"The most encouraging advance in the field of immunology today is the realization that we can leverage T cells as therapeutics against cancer. It is extremely exciting to be working at the forefront of cancer immunotherapy research in such a vibrant and collaborative scientific community as Genentech."
I have been interested in studying mechanisms that regulate immune cell function since I started my graduate work in the laboratory of Christian Münz, first at the Rockefeller University in NYC, and then at the University of Zurich. Characterizing the immunological synapse between dendritic cells and natural killer cells became the starting point for my scientific interest on understanding how immune cells are regulated in their response against cancer.
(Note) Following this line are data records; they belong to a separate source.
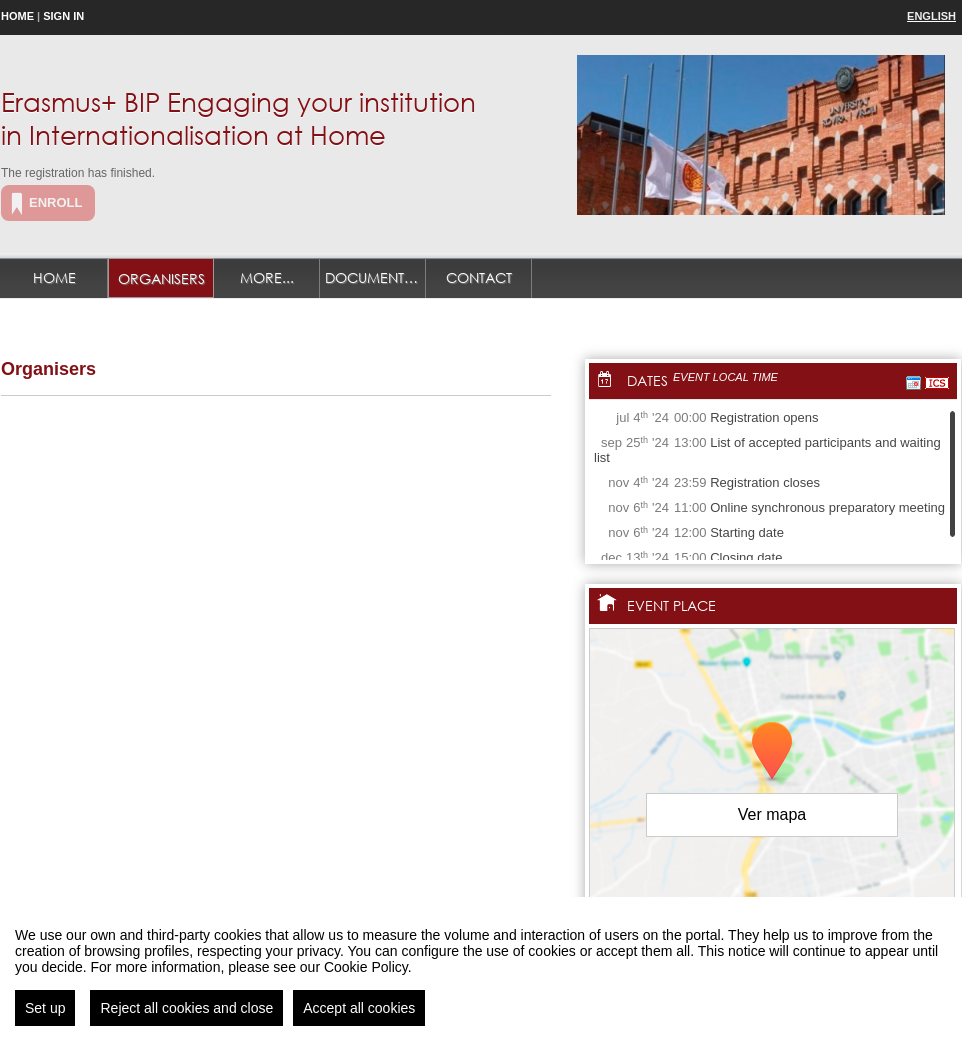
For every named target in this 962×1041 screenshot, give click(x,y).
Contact (479, 277)
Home (17, 16)
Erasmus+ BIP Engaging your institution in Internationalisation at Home (238, 117)
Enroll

I started my postdoctoral work at the Institut Pasteur in Paris and moved to Genentech in 2015, where I continued working with Matthew Albert and Ira Mellman, in the department of Cancer Immunology. My work focused on discerning druggable pathways that govern immune cell migration into tumors.
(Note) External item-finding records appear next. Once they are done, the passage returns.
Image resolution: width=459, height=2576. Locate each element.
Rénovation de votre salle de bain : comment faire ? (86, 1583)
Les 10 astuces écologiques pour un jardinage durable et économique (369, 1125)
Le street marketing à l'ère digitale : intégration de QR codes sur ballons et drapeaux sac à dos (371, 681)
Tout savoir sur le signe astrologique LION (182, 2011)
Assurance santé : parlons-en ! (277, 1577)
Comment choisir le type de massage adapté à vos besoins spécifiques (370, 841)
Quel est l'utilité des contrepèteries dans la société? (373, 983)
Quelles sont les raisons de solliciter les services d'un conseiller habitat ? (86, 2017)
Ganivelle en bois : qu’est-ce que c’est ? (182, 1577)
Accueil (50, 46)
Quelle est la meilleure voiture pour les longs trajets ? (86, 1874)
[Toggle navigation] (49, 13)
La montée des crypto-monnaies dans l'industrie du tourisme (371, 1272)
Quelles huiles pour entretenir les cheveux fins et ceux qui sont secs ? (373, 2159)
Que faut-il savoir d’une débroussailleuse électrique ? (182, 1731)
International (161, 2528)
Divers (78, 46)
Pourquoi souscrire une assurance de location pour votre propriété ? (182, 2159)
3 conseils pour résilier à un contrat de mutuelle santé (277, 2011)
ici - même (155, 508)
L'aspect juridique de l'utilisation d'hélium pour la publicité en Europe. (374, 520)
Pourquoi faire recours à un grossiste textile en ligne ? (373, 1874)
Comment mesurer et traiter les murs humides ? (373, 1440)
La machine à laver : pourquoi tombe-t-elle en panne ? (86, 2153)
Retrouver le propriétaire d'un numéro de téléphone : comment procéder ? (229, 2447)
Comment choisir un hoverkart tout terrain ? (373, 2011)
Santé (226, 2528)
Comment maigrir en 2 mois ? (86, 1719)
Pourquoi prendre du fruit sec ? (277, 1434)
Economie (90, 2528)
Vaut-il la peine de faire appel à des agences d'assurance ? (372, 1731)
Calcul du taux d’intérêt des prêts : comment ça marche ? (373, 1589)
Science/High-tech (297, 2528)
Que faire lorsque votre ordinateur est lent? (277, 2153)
I became a Senior Scientist in the Department of Cancer Immunology in 2021. My group works to translate observations from immunotherapy clinical trials into research hypotheses with the aim of discovering and validating novel therapeutic targets. I am extremely fortunate to collaborate with many exceptionally talented scientists across Genentech, that inspire me every day.
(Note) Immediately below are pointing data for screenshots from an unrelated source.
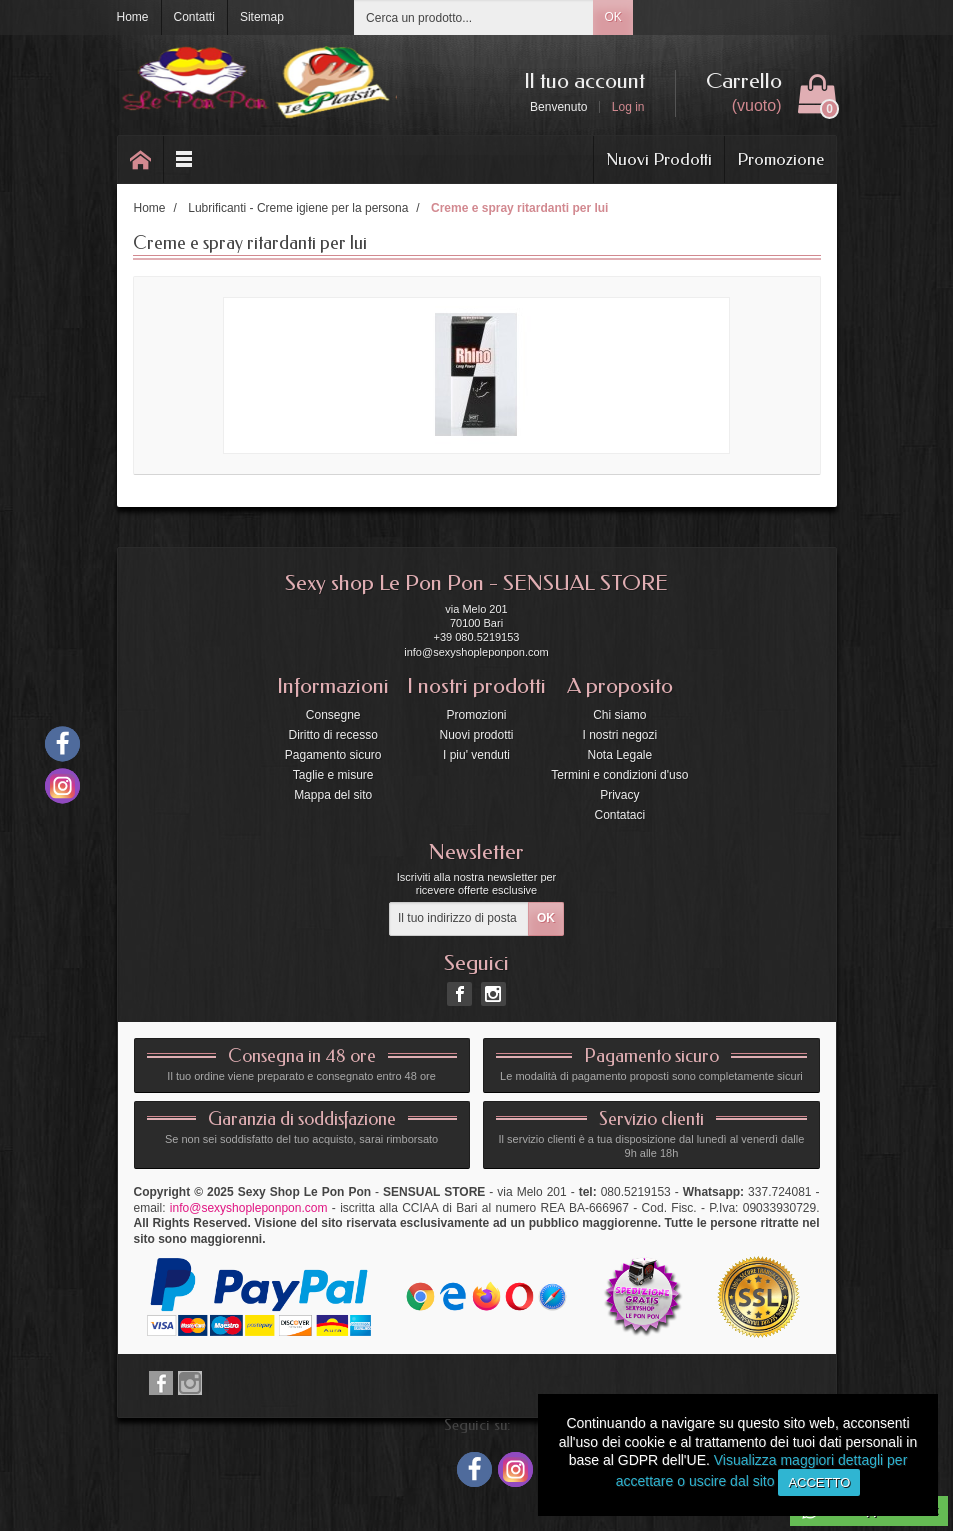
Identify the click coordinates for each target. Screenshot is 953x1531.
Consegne (333, 715)
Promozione (780, 159)
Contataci (619, 815)
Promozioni (476, 715)
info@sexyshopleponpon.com (249, 1208)
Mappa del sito (333, 795)
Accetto (819, 1482)
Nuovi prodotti (476, 735)
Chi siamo (619, 715)
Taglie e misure (333, 775)
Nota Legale (619, 755)
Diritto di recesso (332, 735)
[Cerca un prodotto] (474, 17)
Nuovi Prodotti (659, 159)
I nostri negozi (619, 735)
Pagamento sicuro (333, 755)
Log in (628, 107)
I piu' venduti (476, 755)
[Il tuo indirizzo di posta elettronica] (459, 919)
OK (612, 17)
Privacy (619, 795)
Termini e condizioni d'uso (619, 775)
In revision at Nature Immunology.
Nat Immunol, 20:257-264
Nat Immunol 8:850-8.
Immunotherapy agents, such as inhibitors of the immune checkpoint Programmed cell death protein 1 (PD-1) or its ligand PD-L1, potentiate cytotoxic CD8 T cell responses against tumor cells and have been approved for the treatment of many cancer types. However, we also recognize that tumors evolve to evade the immune system, motivating us to discover and develop novel ways to achieve sustained anti-tumor immunity.
During my time as a postdoctoral fellow at Genentech, I studied mechanisms that regulate leukocyte migration into tumors with the goal of modulating these pathways in a manner that improves anti-tumor immunity. Specifically, we demonstrated that the key proinflammatory chemokine CXCL10 is altered through post-translational modifications that compromise its function, thus affecting cytotoxic CD8 T cell migration to tumors. Pharmacological inhibition of the extracellular enzyme Dipeptidylpeptidase 4 (DPP4), which truncates CXCL10, restores chemokine function and enhances T cell migration into tumors. My postdoctoral work further elucidated a similar role for DPP4 in limiting eosinophil migration in cancer through the truncation of the chemokine CCL11. Lastly, we described the function the intracellular enzyme Glutaminyl-peptide cyclotransferase-like (QPCTL) in protecting monocyte chemoattractants from inactivation by DPP4. QPCTL inhibition limited monocyte migration into tumors and thereby reshaped the myeloid cell infiltrate to enhance anti-tumor immunity.
My research group in the department of Cancer Immunology investigates mechanisms that impact patient’s responses to cancer immunotherapies, such as checkpoint inhibition, with the goal of discovering new immunoregulatory targets. This reverse translation approach aims to spur research efforts from our plentiful clinical trial data thus enabling next generation immunotherapies.